**Given task:**
Express the material as a JSON list of strings, one string per line, from the line containing "Viewport: 528px width, 223px" through the end of the material, skipping blank lines. Leave the pictures out.
### Extracted data ###
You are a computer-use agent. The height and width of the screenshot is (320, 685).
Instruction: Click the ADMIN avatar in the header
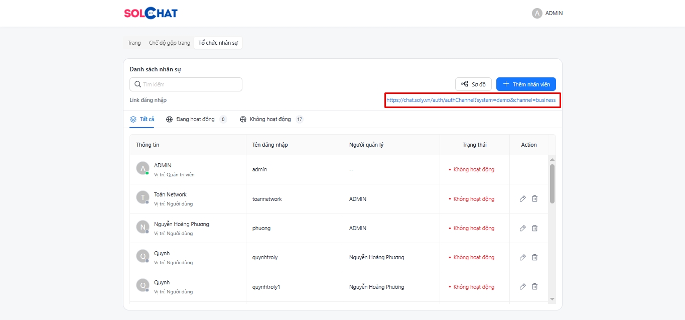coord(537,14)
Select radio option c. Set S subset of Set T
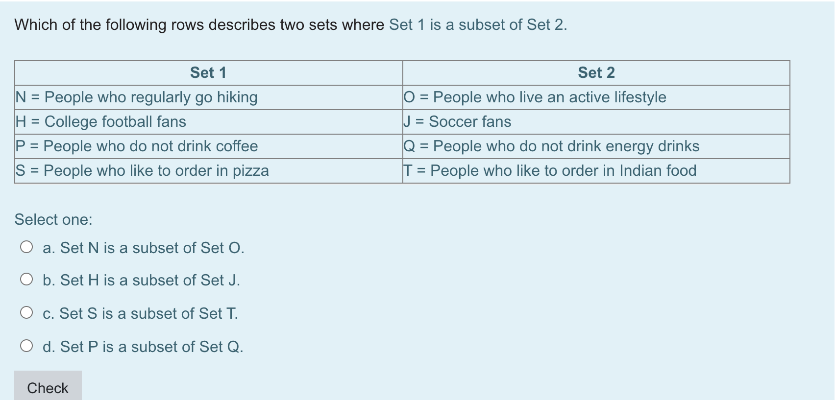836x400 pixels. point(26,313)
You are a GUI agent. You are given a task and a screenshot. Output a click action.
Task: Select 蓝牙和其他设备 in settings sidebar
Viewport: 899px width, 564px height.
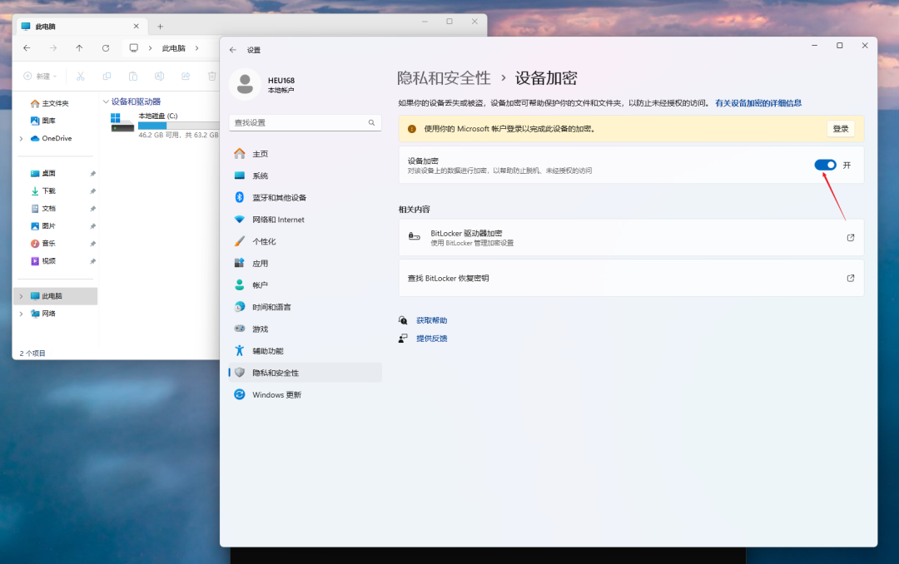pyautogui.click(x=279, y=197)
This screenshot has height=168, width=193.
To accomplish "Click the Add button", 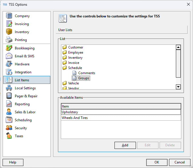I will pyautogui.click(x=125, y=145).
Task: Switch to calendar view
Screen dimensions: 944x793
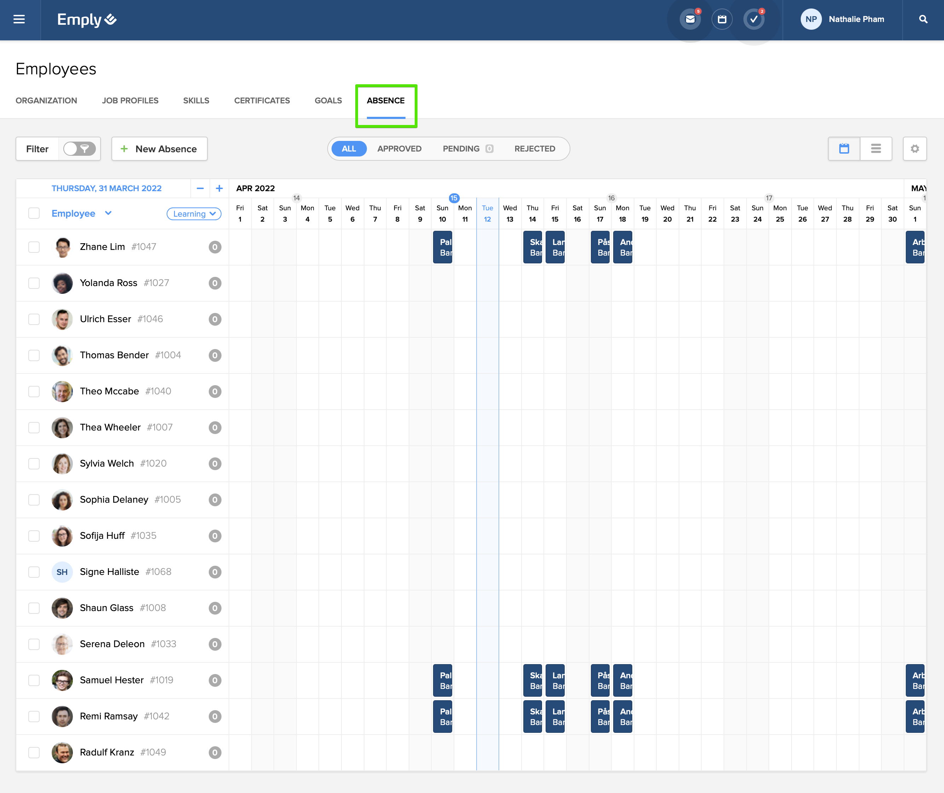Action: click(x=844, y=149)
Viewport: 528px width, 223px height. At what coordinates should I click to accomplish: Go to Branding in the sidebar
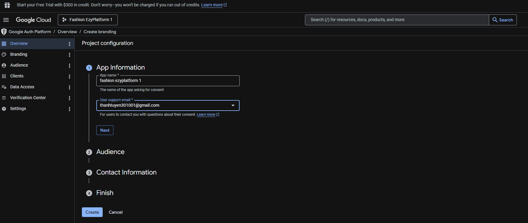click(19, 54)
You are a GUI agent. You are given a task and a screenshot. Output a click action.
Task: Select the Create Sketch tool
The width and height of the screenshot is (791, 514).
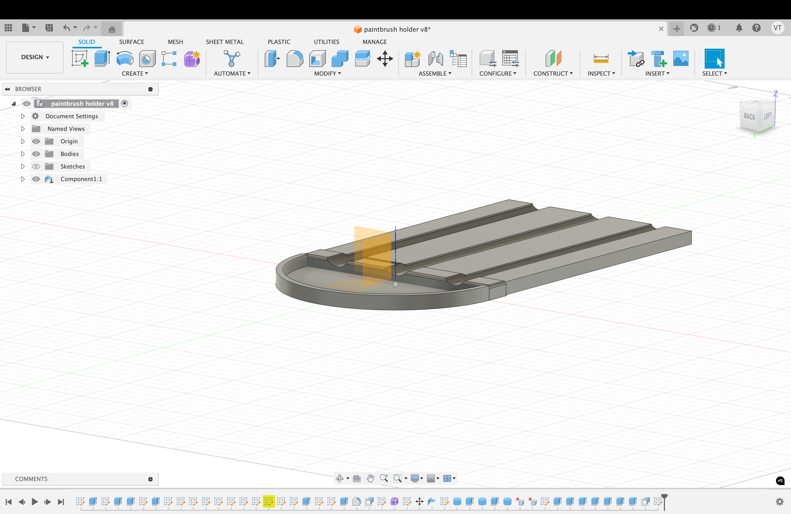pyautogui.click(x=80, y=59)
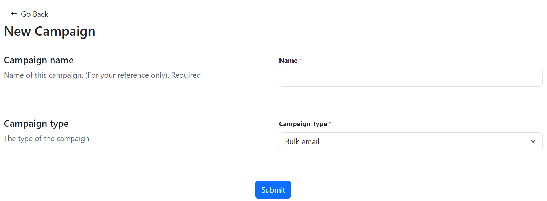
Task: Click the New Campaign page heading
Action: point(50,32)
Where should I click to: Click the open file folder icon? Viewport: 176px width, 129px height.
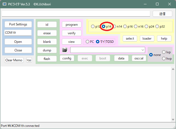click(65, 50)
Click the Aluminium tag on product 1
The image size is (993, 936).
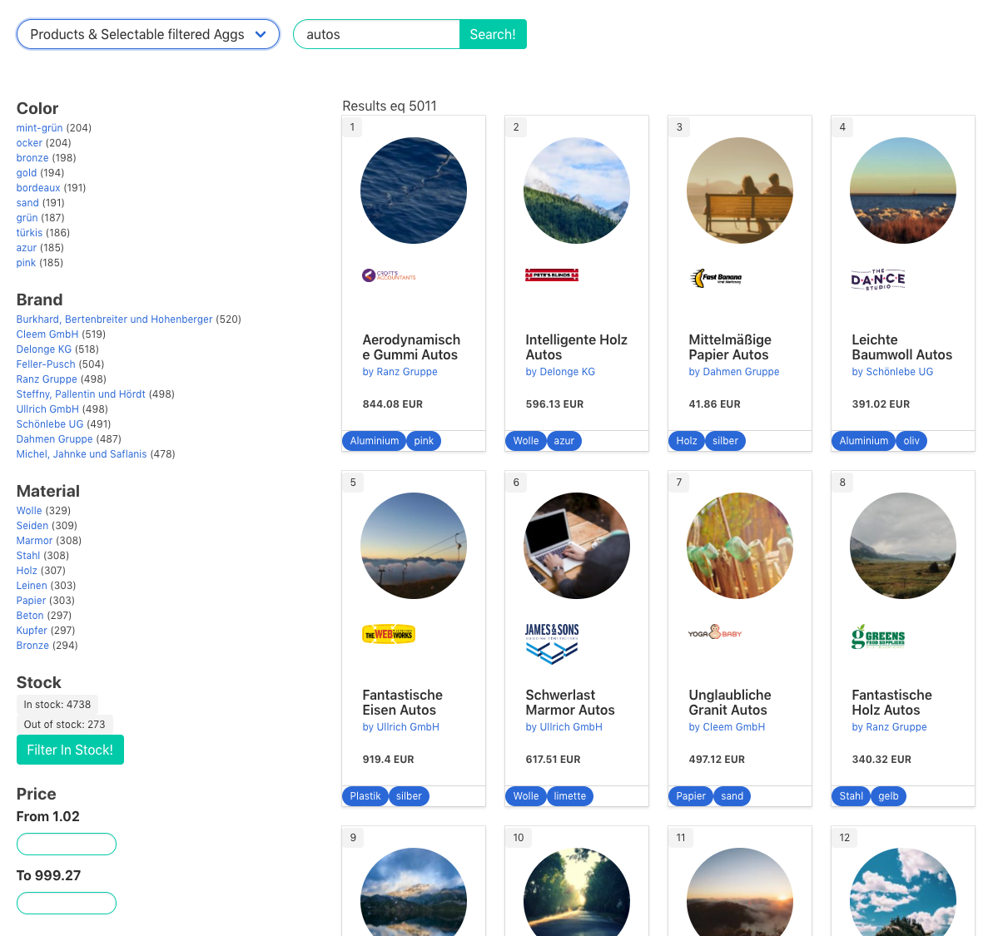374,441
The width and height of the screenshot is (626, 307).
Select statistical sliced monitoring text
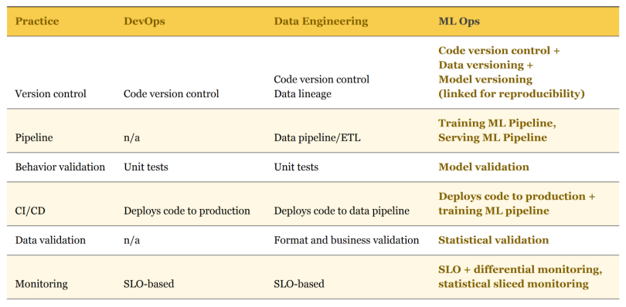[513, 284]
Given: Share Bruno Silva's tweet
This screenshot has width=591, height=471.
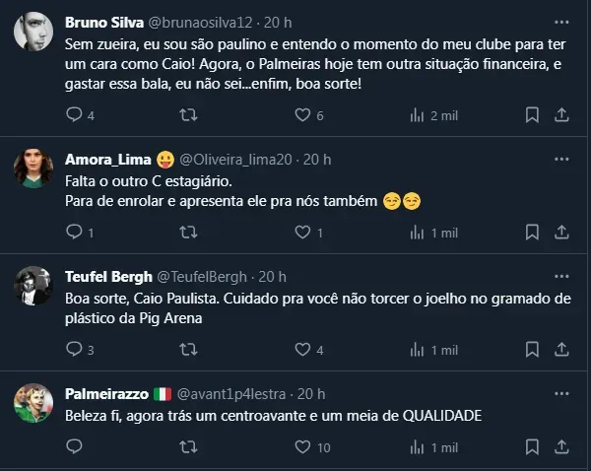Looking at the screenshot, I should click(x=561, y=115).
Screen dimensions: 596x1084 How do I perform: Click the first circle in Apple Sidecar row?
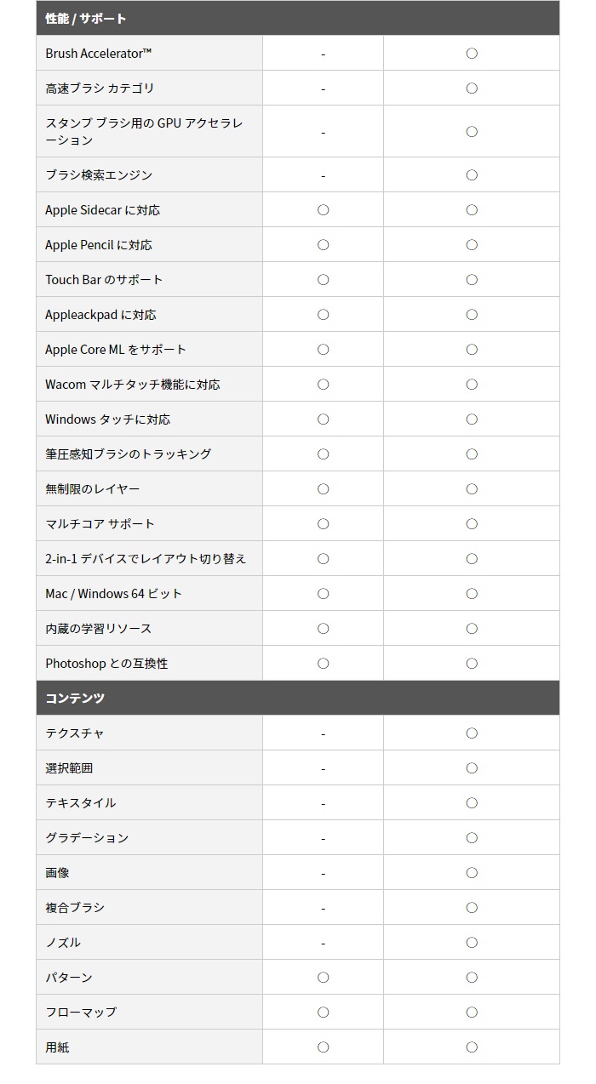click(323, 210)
###
**Solution for this exercise:**
[
  "Viewport: 528px width, 223px height. At what coordinates should I click to accomplish: Go to Branding in the sidebar",
  "click(19, 54)",
  "You are a GUI agent. You are given a task and a screenshot. Output a click action.",
  "Task: Select the Create Sketch tool",
  "The width and height of the screenshot is (791, 514).",
  "pyautogui.click(x=80, y=59)",
  "Task: Click the New Campaign page heading",
  "Action: point(50,32)",
  "Where should I click to: Click the open file folder icon? Viewport: 176px width, 129px height.",
  "click(65, 50)",
  "Click the Aluminium tag on product 1",
  "The image size is (993, 936).",
  "374,441",
  "The width and height of the screenshot is (626, 307).",
  "Select statistical sliced monitoring text",
  "[513, 284]",
  "Given: Share Bruno Silva's tweet",
  "This screenshot has width=591, height=471.",
  "Looking at the screenshot, I should click(x=561, y=115).",
  "Screen dimensions: 596x1084 How do I perform: Click the first circle in Apple Sidecar row?",
  "click(323, 210)"
]